:: The problem ::
Reproduce the part of the Linux group scheduling discussion below between "Edited 2007-10-25 10:36" and "more responsive desktop.", inclusive.

:: Passage to read ::
╔══

The Completely Fair Scheduler was merged for the 2.6.23 kernel. One CFS feature which did not get in, though, was the group scheduling facility. Group scheduling makes the CFS fairness algorithm operate in a hierarchical fashion: processes are divided into groups, and, within each group, processes are scheduled fairly against one another. At the higher level, each group as a whole is given a fair share of the processor. The grouping of processes is done in user space in a highly flexible manner; the control groups (formerly ‘process containers’) mechanism allows a management daemon to classify processes according to almost any policy.
I’ve noticed a difference in 2.6.24-rc1 with regard to how applications ‘feel’ under heavy load. As a gentoo user, whenever I emerged (compiled), other apps were always fine, now they seem a bit less responsive.
On the other hand, UT2004 seems to have more consistent frame rates and less jerkiness and when the system isn’t under intense load everything feels wonderfully snappy.
Is this all in my head? Maybe, it’s rather hard to tell, it could be a bug this early in the development cycle or the result of dynticks on x86_64 or a hundred other things new in 2.6.24.
Interestingly, the summary reminds me quite a bit of Linux’s TCP/IP QoS implementation, which allows you to classify packets into classes and subclasses and choose from various algorithms (Such as “Stochastic Fair Queuing” or “Hierarchical Token Bucket”) to manage bandwidth on each of them.
Edited 2007-10-25 10:36
Further development of this functionality would enable sysadmins to assign higher priority to certain groups of processes who must always be very responsive, like a “webserver” group, including both the (my)sql database part and the httpd part.
For users, it would be possible to give lower priority to all processes that are running in the background (minimized or on another screen) at once. This could even be automated by a window manager and would result in a more responsive desktop.
First, system daemons could/should be niced already if needed.
Next, your user side usecase lacks substance. GUI processes that are minimized or on other desktop are usually sleeping anyways. If they are not, for example a music player or a cd burning application, it could even be fatal to give them bad priority.

╚══

:: Rows ::

╔══

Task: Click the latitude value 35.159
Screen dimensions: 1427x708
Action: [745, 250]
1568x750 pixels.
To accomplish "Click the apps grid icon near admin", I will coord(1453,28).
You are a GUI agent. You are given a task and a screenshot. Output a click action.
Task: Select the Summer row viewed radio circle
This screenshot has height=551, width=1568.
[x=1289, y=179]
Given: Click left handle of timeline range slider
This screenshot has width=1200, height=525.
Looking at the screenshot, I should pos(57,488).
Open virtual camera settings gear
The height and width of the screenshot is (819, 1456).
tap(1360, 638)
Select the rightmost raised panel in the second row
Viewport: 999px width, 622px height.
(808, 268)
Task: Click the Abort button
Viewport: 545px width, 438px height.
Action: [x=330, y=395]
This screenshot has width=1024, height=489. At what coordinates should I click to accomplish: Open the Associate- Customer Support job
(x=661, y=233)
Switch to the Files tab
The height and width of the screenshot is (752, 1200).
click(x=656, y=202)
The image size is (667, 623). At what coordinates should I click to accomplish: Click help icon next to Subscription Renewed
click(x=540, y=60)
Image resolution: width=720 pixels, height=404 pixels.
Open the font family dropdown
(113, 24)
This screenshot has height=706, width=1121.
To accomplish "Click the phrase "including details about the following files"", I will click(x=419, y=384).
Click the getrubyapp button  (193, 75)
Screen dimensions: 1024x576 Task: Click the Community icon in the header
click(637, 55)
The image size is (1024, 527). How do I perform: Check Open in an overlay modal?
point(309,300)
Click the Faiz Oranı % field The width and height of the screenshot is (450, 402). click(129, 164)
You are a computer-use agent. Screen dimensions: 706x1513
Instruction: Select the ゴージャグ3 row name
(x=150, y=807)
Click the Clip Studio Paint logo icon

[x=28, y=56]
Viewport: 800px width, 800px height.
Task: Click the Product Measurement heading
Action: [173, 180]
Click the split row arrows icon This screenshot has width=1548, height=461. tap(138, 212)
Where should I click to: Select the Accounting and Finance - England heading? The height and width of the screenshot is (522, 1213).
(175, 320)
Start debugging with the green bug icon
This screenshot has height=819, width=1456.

╚══

:: Output for this exercise ::
Edited 2007-10-25 10:36
Further development of this functionality would enable sysadmins to assign higher priority to certain groups of processes who must always be very responsive, like a “webserver” group, including both the (my)sql database part and the httpd part.
For users, it would be possible to give lower priority to all processes that are running in the background (minimized or on another screen) at once. This could even be automated by a window manager and would result in a more responsive desktop.